[Stored records]
########

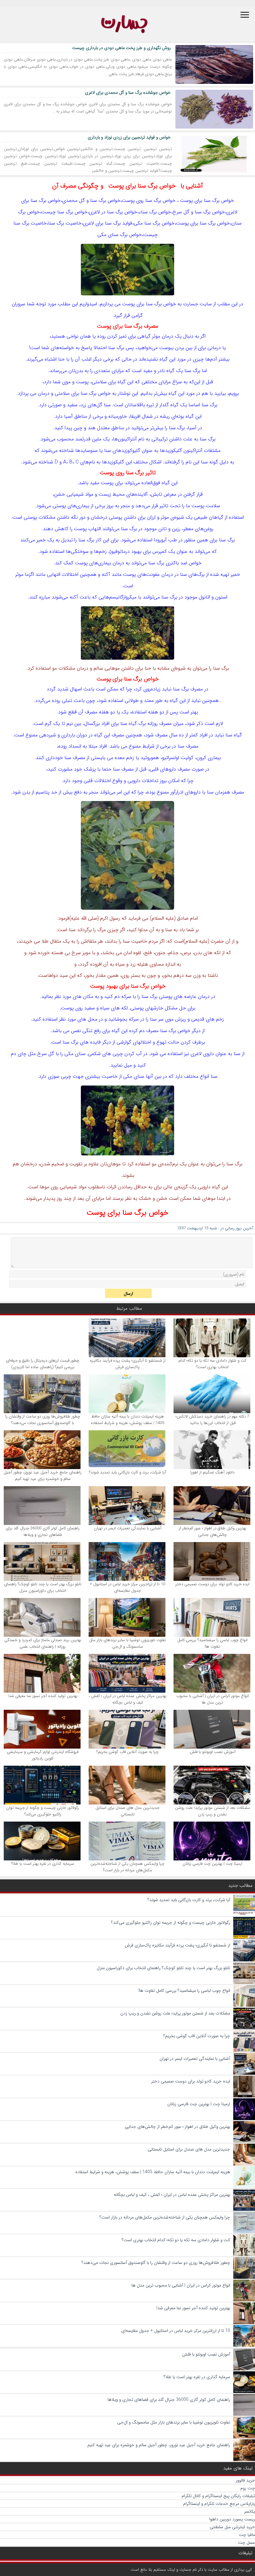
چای (22, 1054)
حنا (61, 359)
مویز (86, 953)
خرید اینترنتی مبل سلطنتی (232, 2527)
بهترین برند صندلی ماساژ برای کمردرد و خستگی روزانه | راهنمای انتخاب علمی (42, 1643)
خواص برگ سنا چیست (64, 212)
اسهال (76, 689)
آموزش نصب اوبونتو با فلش (212, 1752)
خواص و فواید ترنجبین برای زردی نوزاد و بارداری (129, 137)
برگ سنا (212, 200)
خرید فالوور (245, 2480)
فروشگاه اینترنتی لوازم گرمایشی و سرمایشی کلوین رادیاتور (42, 1755)
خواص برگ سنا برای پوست (142, 186)
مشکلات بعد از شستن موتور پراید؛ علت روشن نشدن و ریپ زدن (212, 1811)
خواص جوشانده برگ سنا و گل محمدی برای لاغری (128, 92)
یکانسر (249, 2511)
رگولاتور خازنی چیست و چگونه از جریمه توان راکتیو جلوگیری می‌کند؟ (42, 1811)
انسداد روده (69, 746)
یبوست (166, 348)
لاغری (231, 212)
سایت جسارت (197, 304)
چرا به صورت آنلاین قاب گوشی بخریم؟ (127, 1752)
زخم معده (124, 758)
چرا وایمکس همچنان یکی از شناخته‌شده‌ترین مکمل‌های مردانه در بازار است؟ (127, 1866)
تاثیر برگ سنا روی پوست (128, 472)
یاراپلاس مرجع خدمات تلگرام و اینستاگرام (219, 2503)
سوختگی (80, 551)
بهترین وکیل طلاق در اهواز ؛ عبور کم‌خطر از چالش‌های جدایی (212, 1531)
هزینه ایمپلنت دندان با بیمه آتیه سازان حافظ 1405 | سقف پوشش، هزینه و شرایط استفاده (127, 1419)
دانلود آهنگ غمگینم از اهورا (212, 1472)
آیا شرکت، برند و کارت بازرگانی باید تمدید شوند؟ (127, 1472)
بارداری (68, 735)
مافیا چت (247, 2534)
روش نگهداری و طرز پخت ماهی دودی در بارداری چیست (121, 47)
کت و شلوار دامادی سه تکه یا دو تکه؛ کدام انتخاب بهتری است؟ (212, 1363)
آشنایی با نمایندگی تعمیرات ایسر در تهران (127, 1528)
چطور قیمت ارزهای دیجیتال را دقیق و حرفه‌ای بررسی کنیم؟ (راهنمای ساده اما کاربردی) (42, 1363)
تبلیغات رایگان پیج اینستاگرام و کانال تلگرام (218, 2495)
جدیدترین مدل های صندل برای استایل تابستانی (127, 1811)
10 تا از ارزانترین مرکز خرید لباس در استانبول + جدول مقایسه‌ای (127, 1587)
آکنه (106, 574)
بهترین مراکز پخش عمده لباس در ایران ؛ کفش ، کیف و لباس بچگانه (127, 1699)
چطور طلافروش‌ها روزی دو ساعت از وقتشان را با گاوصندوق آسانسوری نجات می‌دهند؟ (42, 1419)
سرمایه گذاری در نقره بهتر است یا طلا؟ (43, 1863)
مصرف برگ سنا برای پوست (127, 326)
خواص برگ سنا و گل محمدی (91, 200)
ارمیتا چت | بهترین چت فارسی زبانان (212, 1863)
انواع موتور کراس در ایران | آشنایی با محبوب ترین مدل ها (212, 1699)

########

--- Exercise ---
Write every record out again exactly, omitting the pictures they hold.

--- Result ---
چای (22, 1054)
حنا (61, 359)
مویز (86, 953)
خرید اینترنتی مبل سلطنتی (232, 2527)
بهترین برند صندلی ماساژ برای کمردرد و خستگی روزانه | راهنمای انتخاب علمی (42, 1643)
خواص برگ سنا چیست (64, 212)
اسهال (76, 689)
آموزش نصب اوبونتو با فلش (212, 1752)
خواص و فواید ترنجبین برای زردی نوزاد و بارداری (129, 137)
برگ سنا (212, 200)
خرید فالوور (245, 2480)
فروشگاه اینترنتی لوازم گرمایشی و سرمایشی کلوین رادیاتور (42, 1755)
خواص برگ سنا برای پوست (142, 186)
مشکلات بعد از شستن موتور پراید؛ علت روشن نشدن و ریپ زدن (212, 1811)
خواص جوشانده برگ سنا و گل محمدی برای لاغری (128, 92)
یکانسر (249, 2511)
رگولاتور خازنی چیست و چگونه از جریمه توان راکتیو جلوگیری می‌کند؟ (42, 1811)
انسداد روده (69, 746)
یبوست (166, 348)
لاغری (231, 212)
سایت جسارت (197, 304)
چرا به صورت آنلاین قاب گوشی بخریم؟ (127, 1752)
زخم معده (124, 758)
چرا وایمکس همچنان یکی از شناخته‌شده‌ترین مکمل‌های مردانه در بازار است؟ (127, 1866)
تاثیر برگ سنا روی پوست (128, 472)
یاراپلاس مرجع خدمات تلگرام و اینستاگرام (219, 2503)
سوختگی (80, 551)
بهترین وکیل طلاق در اهواز ؛ عبور کم‌خطر از چالش‌های جدایی (212, 1531)
هزینه ایمپلنت دندان با بیمه آتیه سازان حافظ 1405 | سقف پوشش، هزینه و شرایط استفاده (127, 1419)
دانلود آهنگ غمگینم از اهورا (212, 1472)
آیا شرکت، برند و کارت بازرگانی باید تمدید شوند؟ (127, 1472)
بارداری (68, 735)
مافیا چت (247, 2534)
روش نگهداری و طرز پخت ماهی دودی در بارداری چیست (121, 47)
کت و شلوار دامادی سه تکه یا دو تکه؛ کدام انتخاب بهتری است؟ (212, 1363)
آشنایی با نمایندگی تعمیرات ایسر در تهران (127, 1528)
چطور قیمت ارزهای دیجیتال را دقیق و حرفه‌ای بررسی کنیم؟ (راهنمای ساده اما کاربردی) (42, 1363)
تبلیغات رایگان پیج اینستاگرام و کانال تلگرام (218, 2495)
جدیدترین مدل های صندل برای استایل تابستانی (127, 1811)
10 تا از ارزانترین مرکز خرید لباس در استانبول + جدول مقایسه‌ای (127, 1587)
آکنه (106, 574)
بهترین مراکز پخش عمده لباس در ایران ؛ کفش ، کیف و لباس بچگانه (127, 1699)
چطور طلافروش‌ها روزی دو ساعت از وقتشان را با گاوصندوق آسانسوری نجات می‌دهند؟ (42, 1419)
سرمایه گذاری در نقره بهتر است یا طلا؟ (43, 1863)
مصرف برگ سنا برای پوست (127, 326)
خواص برگ سنا و گل محمدی (91, 200)
ارمیتا چت | بهترین چت فارسی زبانان (212, 1863)
انواع موتور کراس در ایران | آشنایی با محبوب ترین مدل ها (212, 1699)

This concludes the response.